I have a large amount of multi-demensional data and want to calculate the variance of an axis across all of them. Memory wise I cannot create a large array to calculate the variance in one step. I therefore need to load the data in batches and need to update the current variance somehow in an online way after each batch.
toy example
In the end the the batch wise updated online_var
should match correct_var
.
However, I struggle to find an efficient algorithm for this.
import numpy as np
np.random.seed(0)
# Correct calculation of the variance
all_data = np.random.randint(0, 9, (9, 3)) # <-- does not fit into memory
correct_var = all_data.var(axis=0)
# Create batches
batches = all_data.reshape(-1, 3, 3)
online_var = 0
for batch in batches:
batch_var = batch.var(axis=0)
online_var = ? # how to update this correctly
assert np.allclose(correct_var, online_var)
I found the Welford's online algorithm, however it is very slow as it only updates the variance for a single new value, i.e. it cannot process a whole batch at once. As I am working with images an update is necessary for each pixel and each channel.
How can I update the variance for multiple new observations in an efficient way that considers the whole batch at once?
These are the two functions needed to update/combine the mean and variances of two batches. Both functions can be used with vectors (the color channels).
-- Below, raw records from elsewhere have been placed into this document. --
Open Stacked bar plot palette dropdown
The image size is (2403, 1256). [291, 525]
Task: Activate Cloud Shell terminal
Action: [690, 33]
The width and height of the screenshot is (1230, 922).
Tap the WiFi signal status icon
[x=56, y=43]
The mean and variance can be acquired from inbuilt methods like batch.var()
.
Equations taken from: https://notmatthancock.github.io/2017/03/23/simple-batch-stat-updates.html
# m amount of samples (or pixels) over all previous batches
# n amount of samples in new incoming batch
# mu1 previous mean
# mu2 mean of current batch
# v1 previous variance
# v2 variance of current batch
def combine_means(mu1, mu2, m, n):
"""
Updates old mean mu1 from m samples with mean mu2 of n samples.
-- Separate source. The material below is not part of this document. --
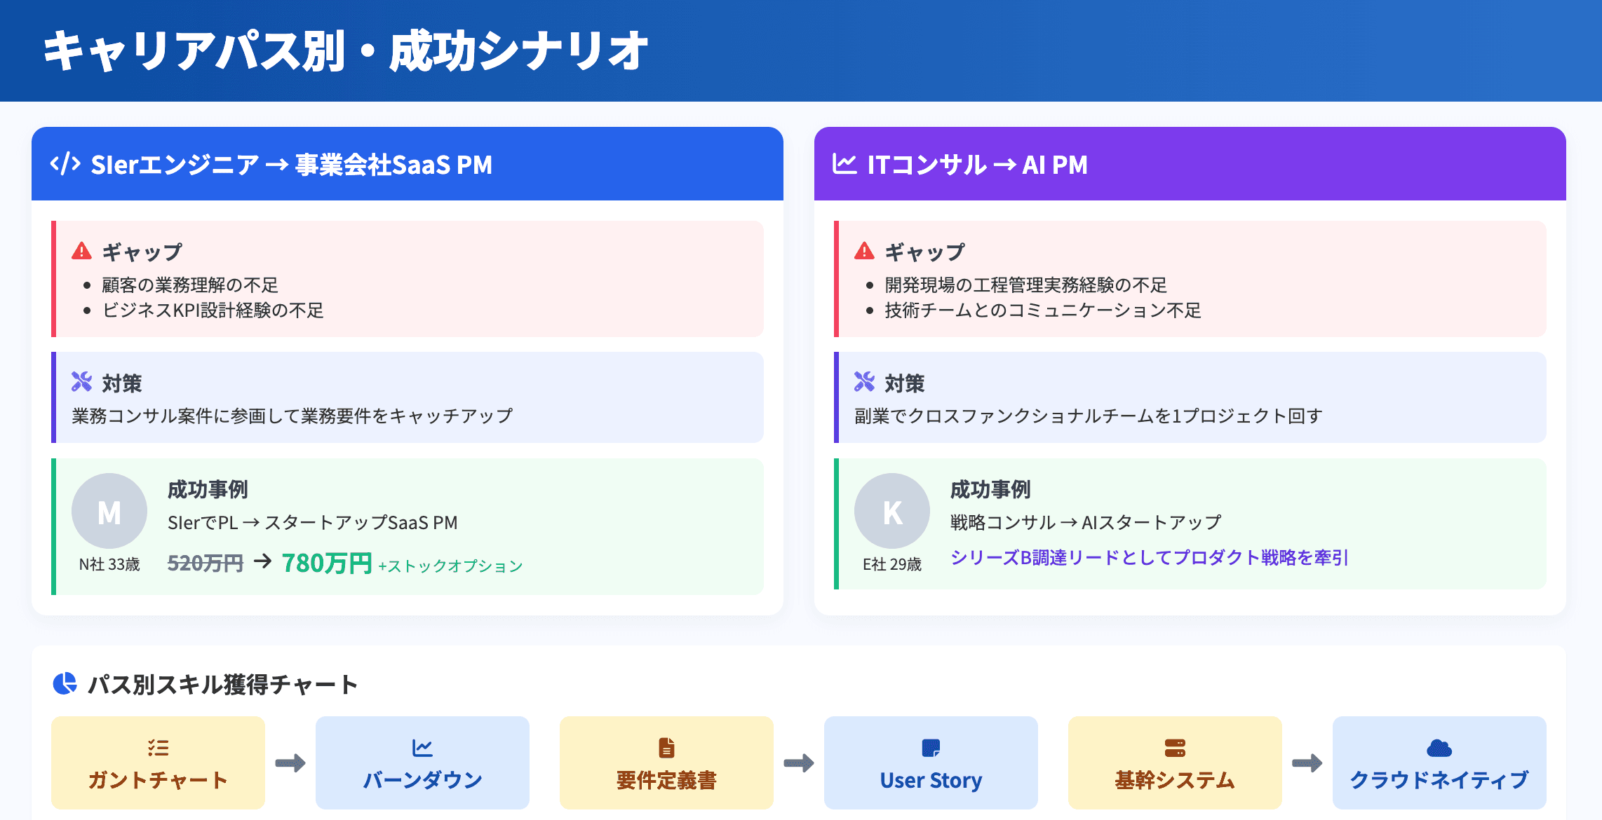The image size is (1602, 820).
Task: Click the green 780万円 salary figure
Action: point(327,563)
Returns the mean of the m+n samples.
"""
return (m/(m+n))*mu1 + (n/(m+n))*mu2
def combine_vars(v1, v2, mu1, mu2, m, n):
"""
Updates old variance v1 from m samples with variance v2 of n samples.
Returns the variance of the m+n samples.
"""
return (m/(m+n))*v1 + n/(m+n)*v2 + m*n/(m+n)**2 * (mu1 - mu2)**2
As you see one can simplify them a bit by reusing some calculations like m+n
but keeping it in this pure form for better understanding.